Adult kidney stem cells that are capable of regenerating a kidney-like structure from a single cell in vitro have been identified in rats. The stem cells are able to differentiate into a kidney-like structure in the absence of embryonic primordial cell types, such as metanephric mesenchyme and ureteric bud cells. This suggests that there may be different kidney organogenesis pathways, and that the organogenesis starting from adult kidney stem cells differs from that during embryonic development. It is also reported that instead of single stem cells, cell aggregates are needed to regenerate the kidney-like structure. It is suggested that stem cells possess intrinsic property that allows them to produce the three-dimensional structure of the organ from which they originate, which in this case, kidneys. Although the kidney-like structures lack vascularization and are unable to make urine, they are still useful for in vitro kidney regeneration research as well as for in vitro studies toward alternatives to animal experiments and tailor-made medicines. While further research is needed to investigate the physiological roles of these cells, it is hypothesized that analogous cells in the adult human kidney would be a valuable and potential resource for the regeneration of kidneys in vitro. [30]

General info on the renal system


The renal system consists of the kidneys, ureters, bladder and urethra. The four organs function collaboratively in the production, storage and excretion of urine, in which liquid waste products from blood is eliminated from the body. Other purposes of a renal system includes the regulation of blood pH, blood volume, blood pressure and the levels of metabolites and electrolytes in blood, A healthy human produces an estimated volume of 800mℓ to 2000mℓ urine daily. The volume of urine produced varies depending on fluid intake and renal function, which is measured by glomerular filtration rate.

Ureters

A healthy human has two ureters, with one leading from each kidney to the urinary bladder. In human adults, the ureters are usually 25cm to 30cm in length and 3mm to 4mm in diameter. They are lined by urothelium and are therefore stretchable. The urothelium appears as columnar epithelia when it is relaxed and as squamous epithelia when it is distended. The ureters carry urine from the renal pelvis of the kidneys to the urinary bladder.

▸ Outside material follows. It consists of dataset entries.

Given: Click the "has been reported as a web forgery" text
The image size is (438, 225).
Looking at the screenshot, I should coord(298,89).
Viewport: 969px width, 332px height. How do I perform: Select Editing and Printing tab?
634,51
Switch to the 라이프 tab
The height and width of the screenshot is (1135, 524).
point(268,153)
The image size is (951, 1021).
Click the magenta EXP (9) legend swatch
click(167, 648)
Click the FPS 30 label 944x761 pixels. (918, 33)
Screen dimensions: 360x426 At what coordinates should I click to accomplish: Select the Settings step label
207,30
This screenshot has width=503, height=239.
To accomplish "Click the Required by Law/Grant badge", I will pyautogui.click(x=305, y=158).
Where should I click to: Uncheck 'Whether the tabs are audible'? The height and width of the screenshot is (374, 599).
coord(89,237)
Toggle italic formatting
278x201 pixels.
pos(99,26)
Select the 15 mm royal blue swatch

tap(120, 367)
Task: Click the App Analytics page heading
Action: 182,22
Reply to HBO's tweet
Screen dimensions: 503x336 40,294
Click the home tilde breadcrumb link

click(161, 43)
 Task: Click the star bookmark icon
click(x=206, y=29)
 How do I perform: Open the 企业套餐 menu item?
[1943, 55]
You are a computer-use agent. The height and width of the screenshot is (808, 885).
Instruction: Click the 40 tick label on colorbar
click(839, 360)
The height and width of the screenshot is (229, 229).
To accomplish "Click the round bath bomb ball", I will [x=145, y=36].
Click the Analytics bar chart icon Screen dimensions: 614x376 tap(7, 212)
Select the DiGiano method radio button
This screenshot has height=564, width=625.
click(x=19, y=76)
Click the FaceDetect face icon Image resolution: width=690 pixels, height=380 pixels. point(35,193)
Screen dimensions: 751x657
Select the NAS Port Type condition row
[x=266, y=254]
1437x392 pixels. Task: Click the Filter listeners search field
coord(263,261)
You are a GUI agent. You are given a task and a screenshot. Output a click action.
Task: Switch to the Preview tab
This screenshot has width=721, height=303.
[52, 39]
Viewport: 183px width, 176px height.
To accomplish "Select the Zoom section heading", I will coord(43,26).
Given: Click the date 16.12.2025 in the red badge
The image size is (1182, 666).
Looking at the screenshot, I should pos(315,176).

The back-flow of urine to the kidneys during urination is prevented as the ureters pass beneath the urinary bladder, and are compressed by the urinary bladder. Back-flow of urine results in cystitis, which is the most common type of urinary tract infection characterised by the inflammation of the ureter and/or urinary bladder. Cystitis is usually caused by bacterial infection and often leads to the development of kidney infection. More women are affected by cystitis than men.

Bladder

The urinary bladder stores urine before it is excreted from the body. In human adults, the bladder has the capacity to hold about 300mℓ to 500mℓ of urine. Urine is expelled into the urethra from the urinary bladder via micturition, which involves both voluntary and involuntary muscles. Incontinence refers to a lack of voluntary control over micturition.

Urethra

The urethra is a passageway that leads from the urinary bladder to the outside of the body, through which urine is expelled from the body. The length of urethra differs in males and females. Ejaculation of semen in males also passes through the urethra.

Glossary of terms


Term Definition
Angiogenesis The formation of new blood vessels from blood vessels that are pre-existing.
Fascia A sheet of connective tissue beneath the skin that is responsible for the attachment, stabilization, enclosure and separation of muscles and other organs. It is primarily collagen.
Metanephric blastema An embryological structure that develops into a kidney.
Pharyngeal arch Forms the structures of the head and neck. Five arches (1, 2, 3, 4 and 6) are formed in humans with four being visible on the embryo.
Vasculogenesis The formation of new blood vessels via de novo endothelial cell production.